Convex Analysis – Stiemke’s Theorem from Farkas’ Lemma or Gordan’s Theorem

convex optimizationconvex-analysislinear programmingnonlinear optimization

Let me introduce some notations first.
For any two points $x=\left(x_{i}\right)$ and $y=\left(y_{i}\right)$ in $\mathbb{R}^{n}$, we define

• (1) $x\geq y$ if $x_{i}\geq y_{i}$ for $i=1,2,\cdots,n$

• (2) $x>y$ if $x\geq y$ and $x\ne y$

• (3) $x\gg y$ if $x_{i}>y_{i}$ for $i=1,2,\cdots,n$

Now I want to prove Stiemke's Lemma:
Let A be an $m\times n$ real matrix, $x\in\mathbb{R}^{n}$. Then the system of linear equations $Ax=0$ has a positive solution $x\gg0$ if and only if the system of linear inequalities $A^{\top}p>0$ has no solution $p\in\mathbb{R}^{m}$.

Another equivalent statement is that: Let $A$ be an $m\times n$ real matrix. Then one and only one of the following two statements is correct :

• (1) $Ax=0$ has a solution $x\gg0$.

• (2) There exists $p\in\mathbb{R}^{m}$ such that $A^{\top}p>0$.

Now I want to prove Stiemke's Lemma using either Farkas–Minkowski' Lemma or Gordan’s theorem or Hyperplane separating Theorem. (This is what I have got).

(Weak Hyperplane Separation Theorem) Let $A$ and $B$ be nonempty and convex subsets of $\mathbb{R}^{n}$. If $A$ and $B$ are disjoint, then $A$ and $B$ can be separated by a hyperplane.

(Strong Hyperplane Separation Theorem) Let $A$ and $B$ be disjoint nonempty and convex subsets of $\mathbb{R}^{n}$. If $A$ is closed and $B$ is compact, then $A$ and $B$ can be strictly separated by a hyperplane.

(Farkas–Minkowski'Lemma) Let $A$ be an $m\times n$ real matrix, $b\in\mathbb{R}^{m}, x\in\mathbb{R}^{n}$. Then one and only one of the following two statements is correct :

• (1) $Ax=b$ has a nonnegative solution $x\geq0$

• (2) There exists $p\in\mathbb{R}^{m}$ such that $p^{\top}A\geq0$ and $p^{\top}b<0$.

(Gordan’s theorem) Let $A$ be an $m\times n$ real matrix. Then one and only one of the following two statements is correct :

• (1) $Ax=0$ has a solution $x>0$ with $x\in\mathbb{R}^{n}$.

• (2) There exists $p\in\mathbb{R}^{m}$ such that $A^{\top}p\gg0$.

How can I prove Stiemke's Lemma from the previous four lemmas? Here states that we can construct the proof readily from that of Gordan’s theorem. But I can not see how to do it? I think we need to use the Strong Hyperplane Separation, but the proof in Gordan’s theorem only needs weak Hyperplane Separation. Thanks in advance.

**GIVEN DATA:**

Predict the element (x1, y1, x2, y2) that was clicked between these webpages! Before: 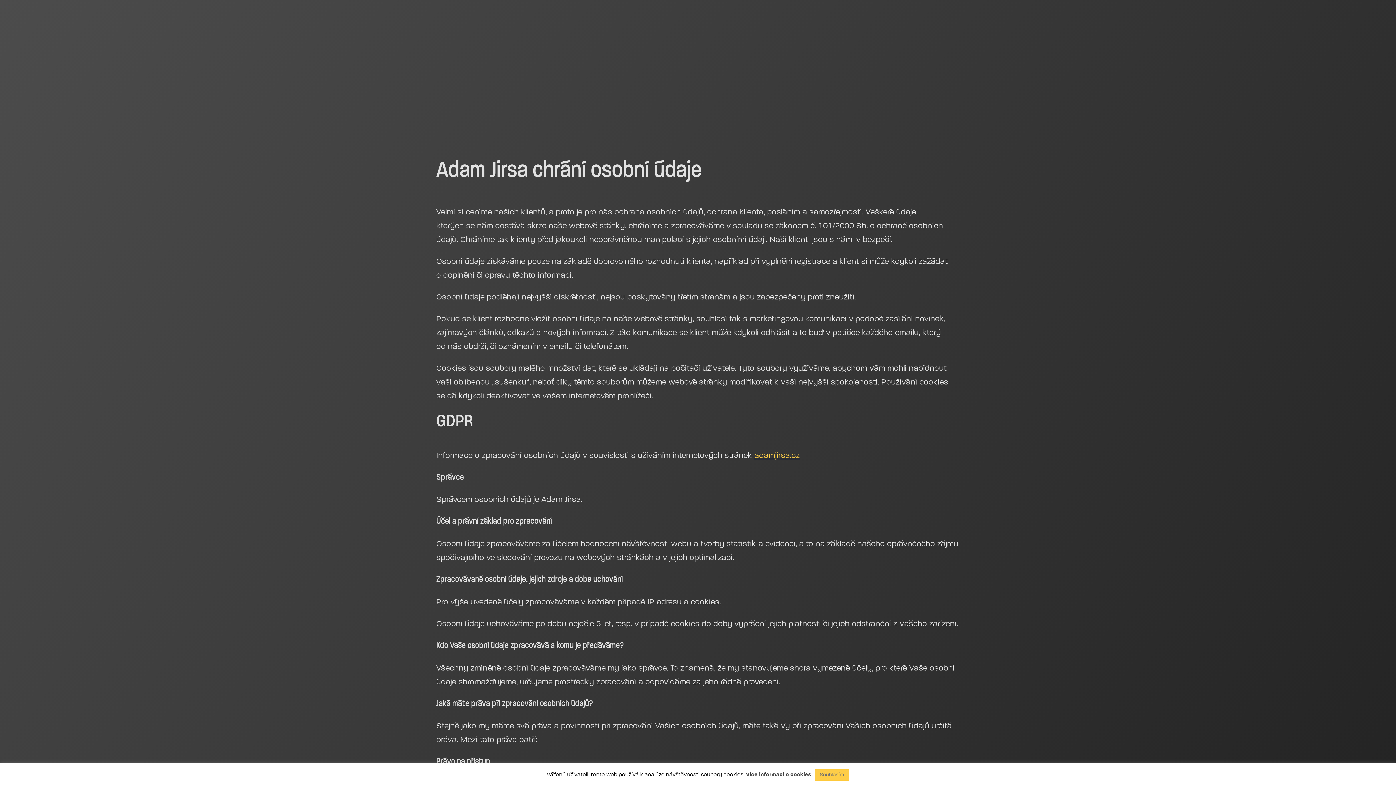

**GIVEN TASK:** In the convex analysis post, what does the Strong Hyperplane Separation Theorem require of the two sets beyond being disjoint, nonempty and convex?

**COMPLETE OUTPUT:** $A$ must be closed and $B$ must be compact.